TASK INSTRUCTIONS
Reproduce word for word everything from the line containing "This screenshot has height=720, width=1280." down to the end of the records. Leave the pictures out of your answer.
-------- RECORDS
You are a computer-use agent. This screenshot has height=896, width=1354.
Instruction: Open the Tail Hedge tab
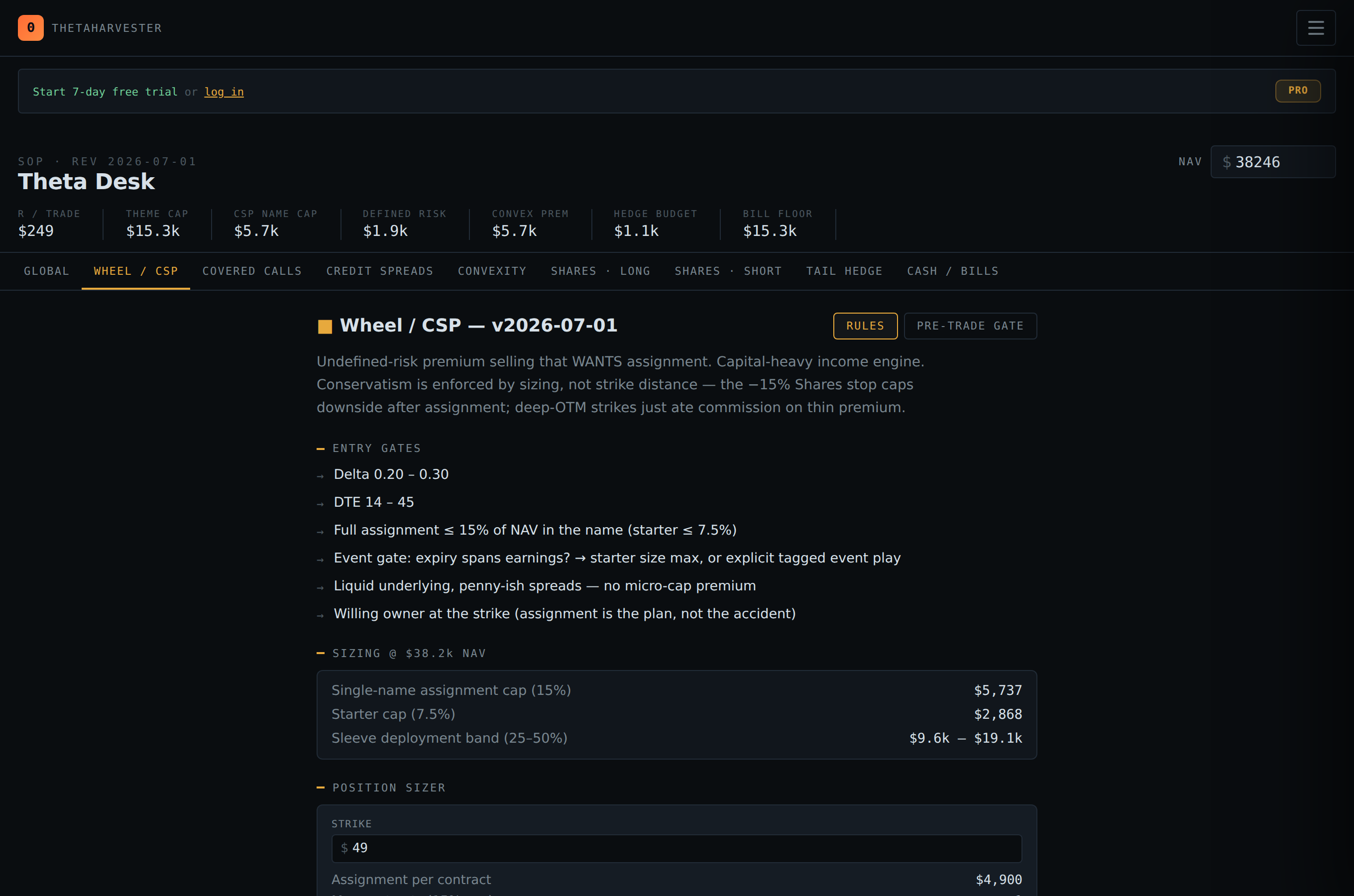(844, 271)
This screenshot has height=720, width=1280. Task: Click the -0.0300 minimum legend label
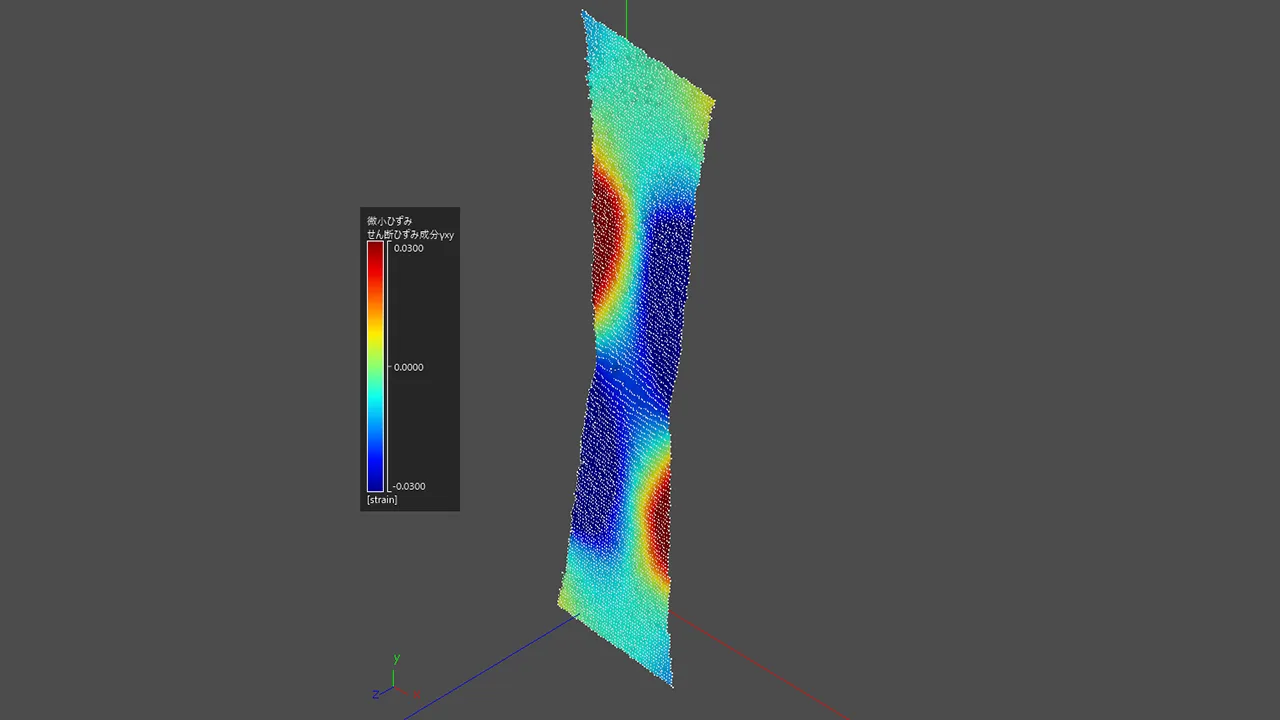point(408,486)
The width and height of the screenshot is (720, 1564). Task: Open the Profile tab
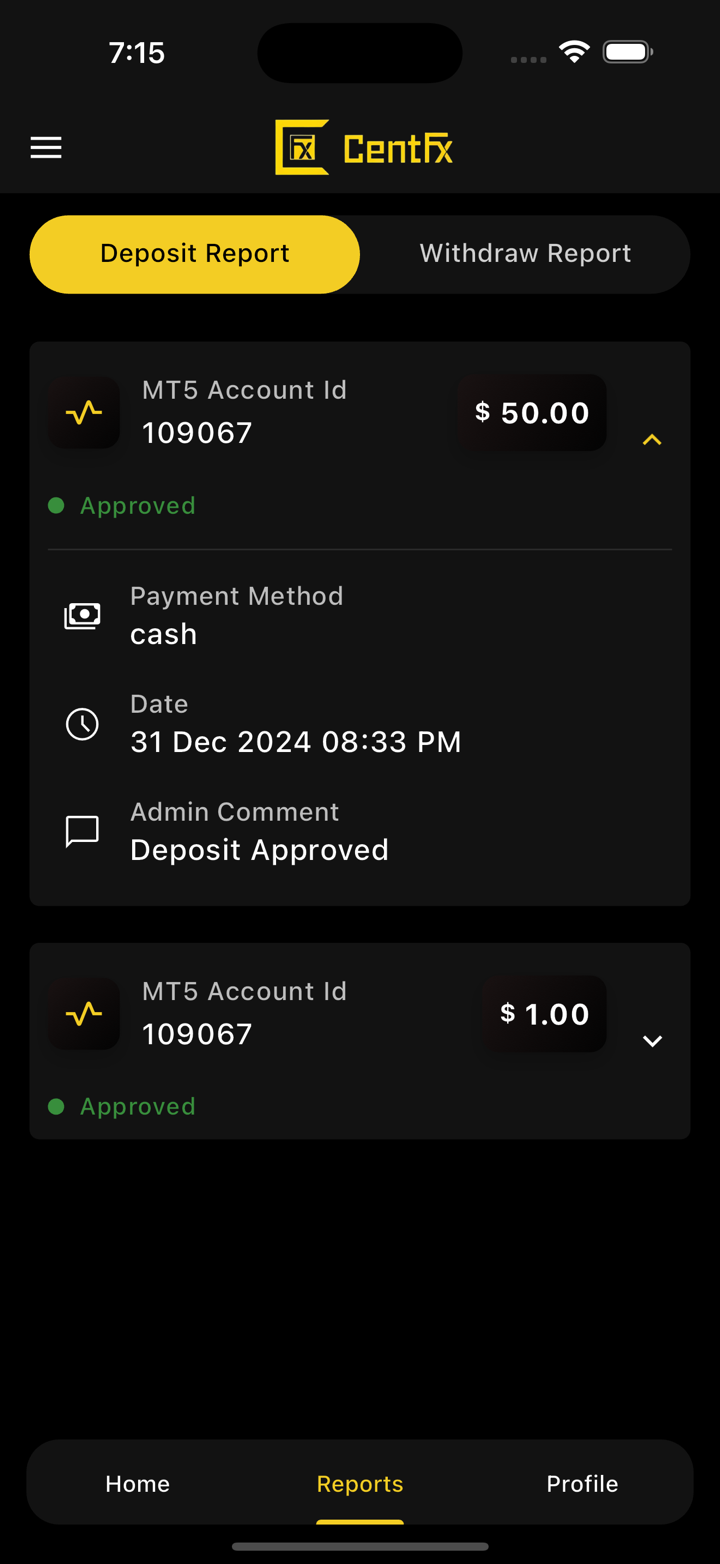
----------------
FINAL ANSWER
This screenshot has height=720, width=1280. Task: Click the -0.0300 minimum legend label
point(408,486)
The width and height of the screenshot is (720, 1564). Task: Open the Profile tab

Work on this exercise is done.